Pericles’ Funeral Oration (Philipp von Foltz/1852)

Re-creating historical speeches. I’m Bob Hirshon and this is Science Update.

Before the advent of modern amplification, skilled orators like Julius Caesar and Abraham Lincoln captivated audiences in the thousands with their voices alone – often outdoors. Depending on crowd noise, atmospheric conditions, and spatial acoustics, the loudest speakers in history could have been heard by crowds of 30,000 people or more, according to Princeton acoustical scientist Braxton Boren.

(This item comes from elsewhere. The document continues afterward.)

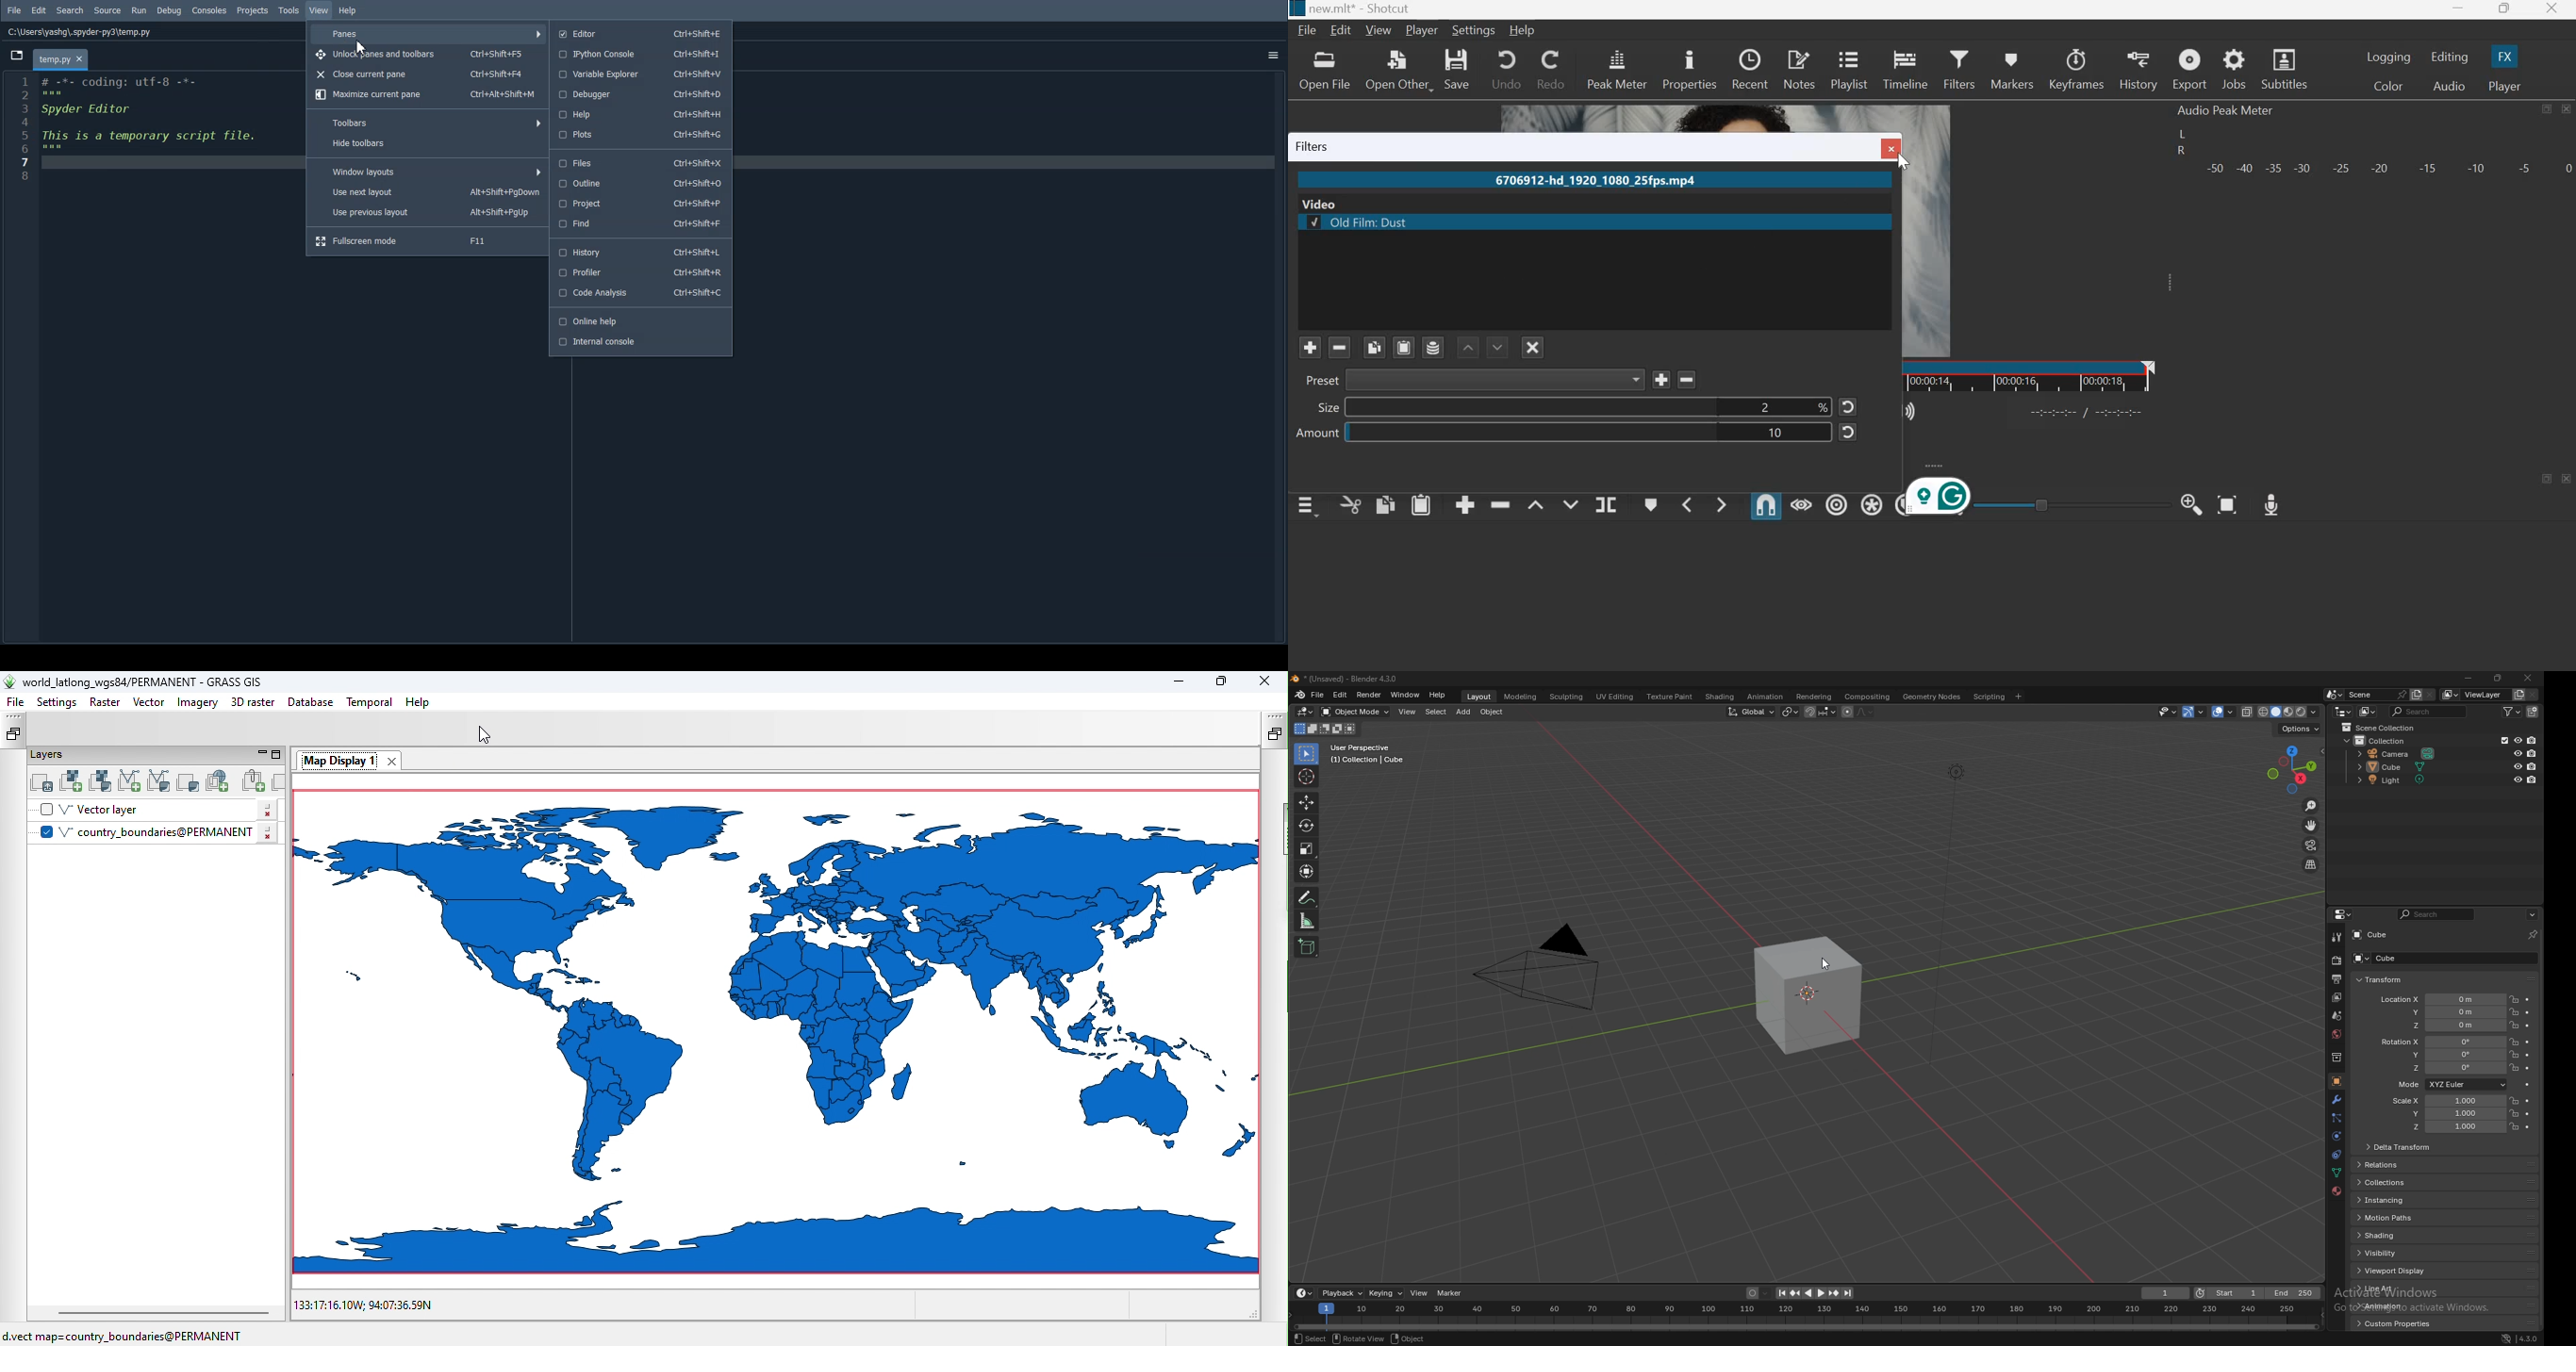  Describe the element at coordinates (319, 10) in the screenshot. I see `View` at that location.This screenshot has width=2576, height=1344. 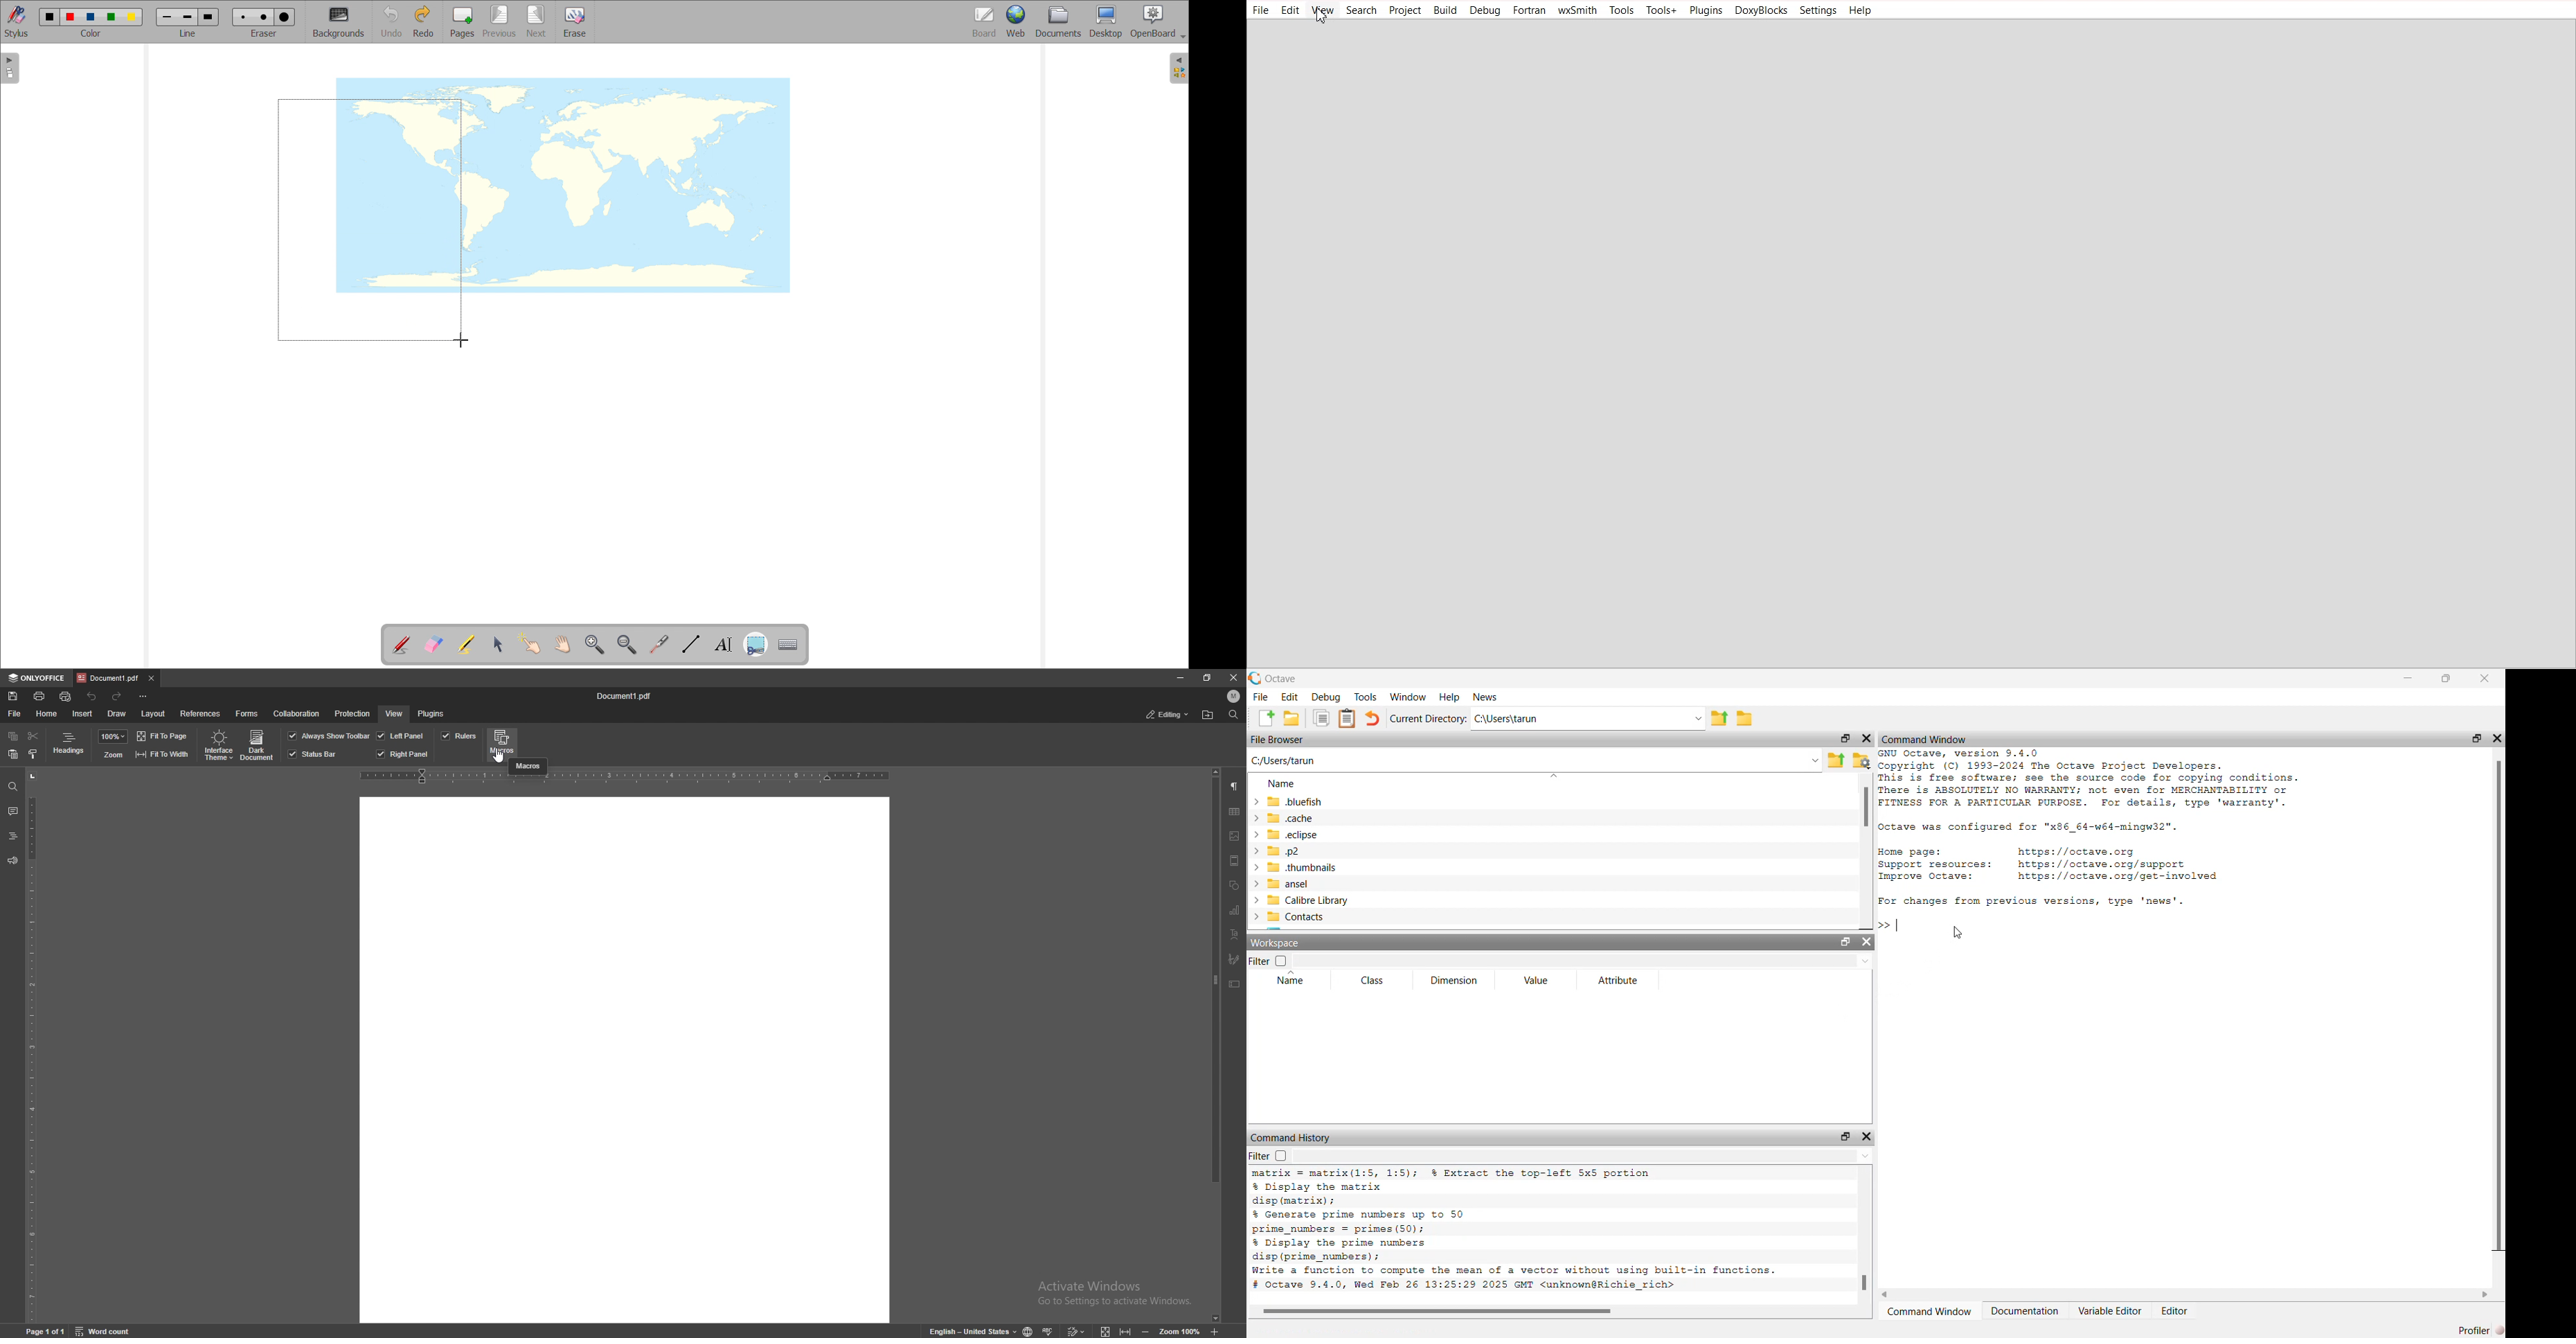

BRAXTON BOREN (Princeton University):

Any gathering was effectively limited by how loud their voice could be and how clearly it could be heard.

HIRSHON:

Boren says Benjamin Franklin was one of the first scientists to estimate the potential reach of the human voice, confirming reports that the loudest speakers could be heard by tens of thousands of people. Building upon Franklin’s work, Boren uses modern acoustical principles to estimate the crowd size at various historical speeches. He presented his research at the spring meeting of the Acoustical Society of America. I’m Bob Hirshon, for AAAS, the science society.